Closed shaansubbaiah closed 4 years ago
Not able to reproduce with Ubuntu 20.04 sucrose version 0.117.
HTTP Error 403 is a response from the web server. So something about the request was unacceptable. My guess is that there is no referrer header. A web site can check for referrer to make sure the request comes from a browser loading a specific page.
It is better for an image to be copied out of what was already requested and downloaded. Making a subsequent request is bad because (a) it signals to anyone listening that it is happening, (b) the image may have changed, (c) extra time and network resources are used.
@Saumya-Mishra9129 thanks for testing.
@quozl I did not get what you meant. I agree that copying a downloaded image is better but errors should not be thrown while trying to copy it directly.
It appears that we don't haven't implemented a method to handle HTTPErrors yet?
@quozl I did not get what you meant. I agree that copying a downloaded image is better but errors should not be thrown while trying to copy it directly.
Error is thrown by the web server, and we don't control the web server. I'm speculating that the web server is coded to do this when a referrer header is missing, or if a referrer header is re-used. Policy of Google Image Search. Can you confirm?
All you have to do is replicate the download using a tool such as wget, curl, or python requests. Google applies different anti-abuse and anti-theft strategies in different countries, according to local laws, regulations and politics.
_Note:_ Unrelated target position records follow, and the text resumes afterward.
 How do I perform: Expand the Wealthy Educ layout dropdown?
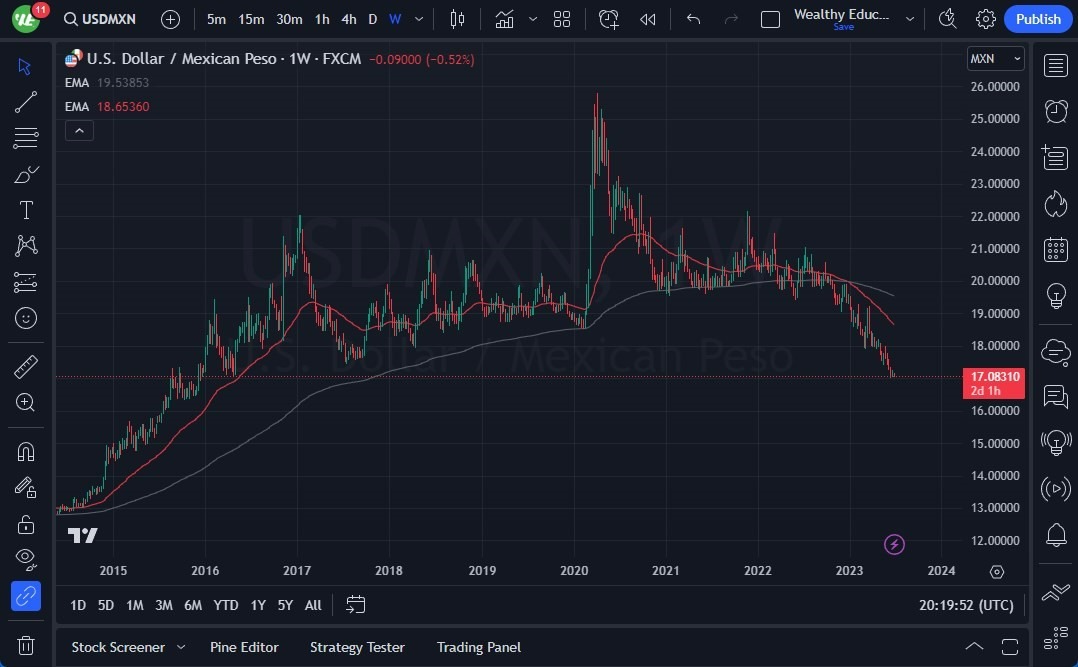click(x=909, y=18)
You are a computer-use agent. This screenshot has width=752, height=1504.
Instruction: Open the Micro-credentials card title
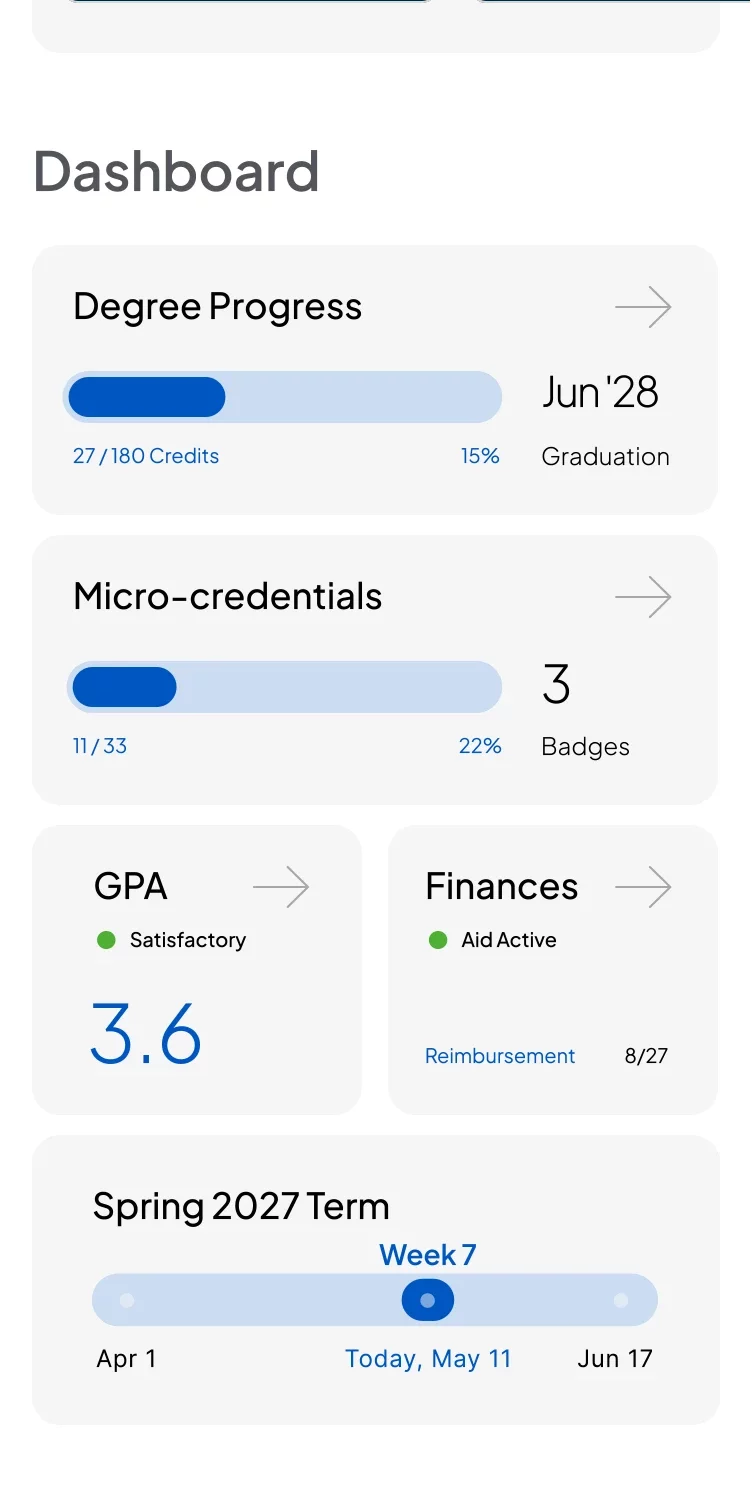[x=228, y=597]
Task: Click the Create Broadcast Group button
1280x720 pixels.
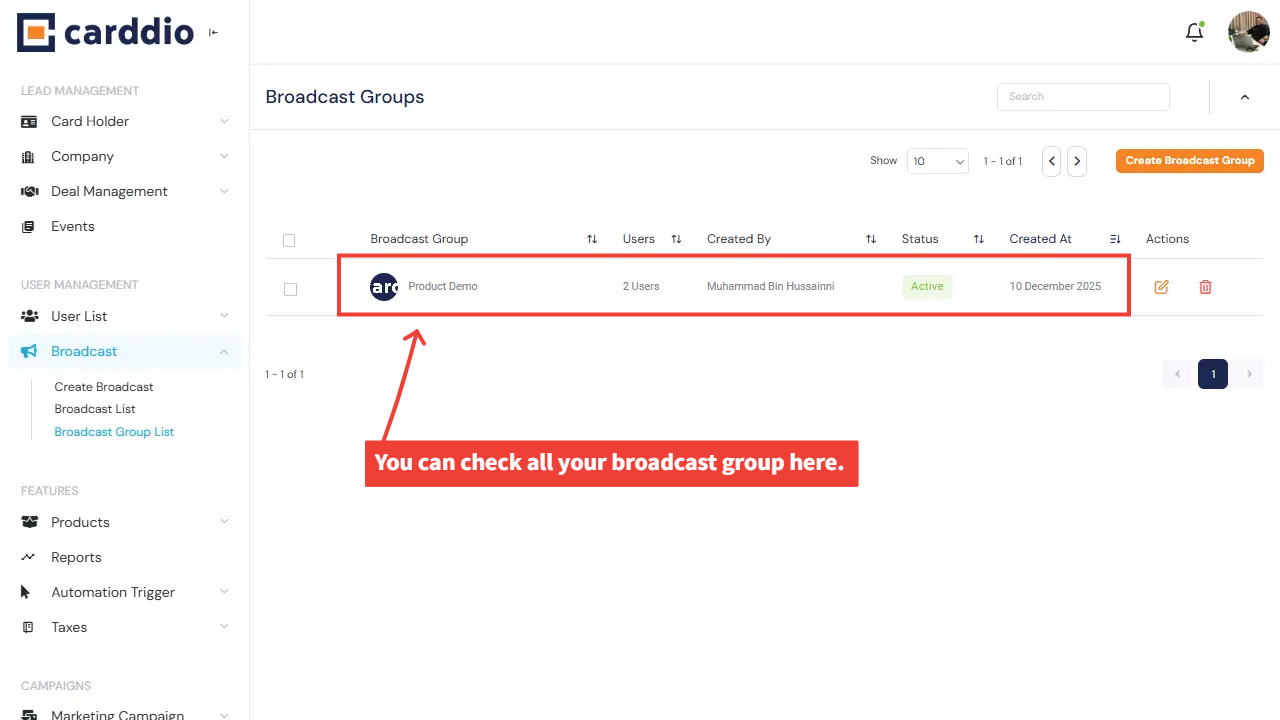Action: 1189,160
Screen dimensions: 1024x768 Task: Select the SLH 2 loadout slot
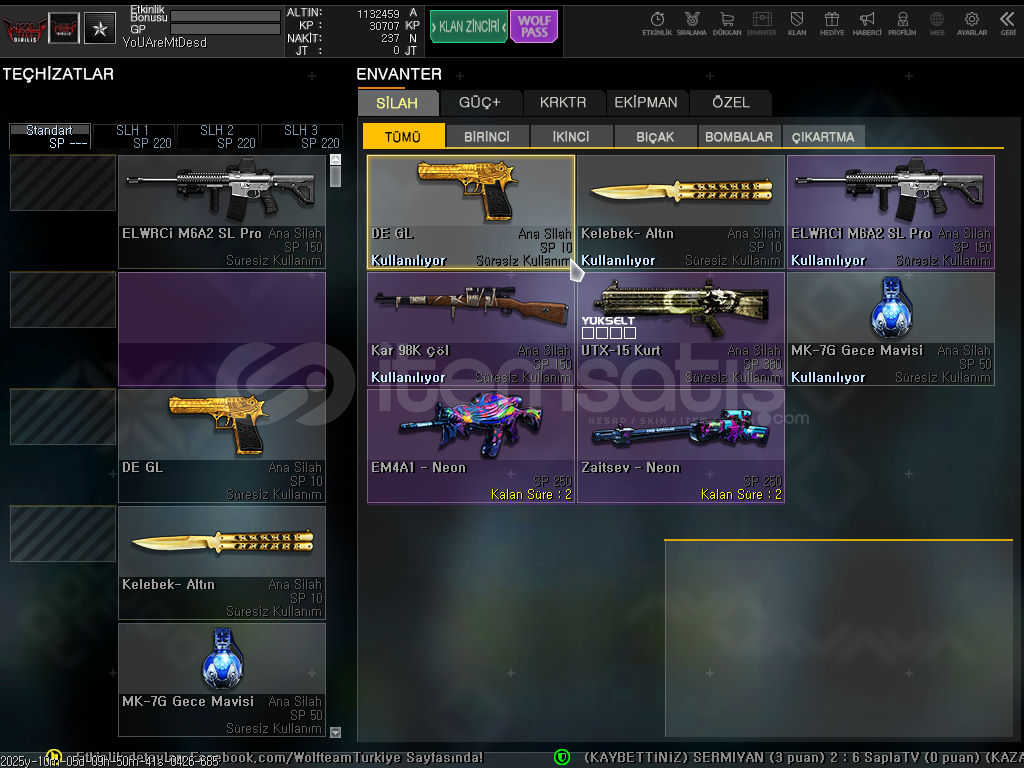click(217, 136)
If we can prove the HTTP Error 403 is expected, the next thing is to either
@quozl Initially I tried various links with curl (with and without the referer
and user-agent
headers) and was able to download the image properly. I guess this was because they were static links from google/the linked site.
Finally, after trying with a google query (which I should have tried earlier) I was able to reproduce the issue on my system. The request fails with status 403
when I'm missing either the user-agent
or the referer
headers.
Search term was 'gradient'
// successful query (with both 'referer' and 'user-agent')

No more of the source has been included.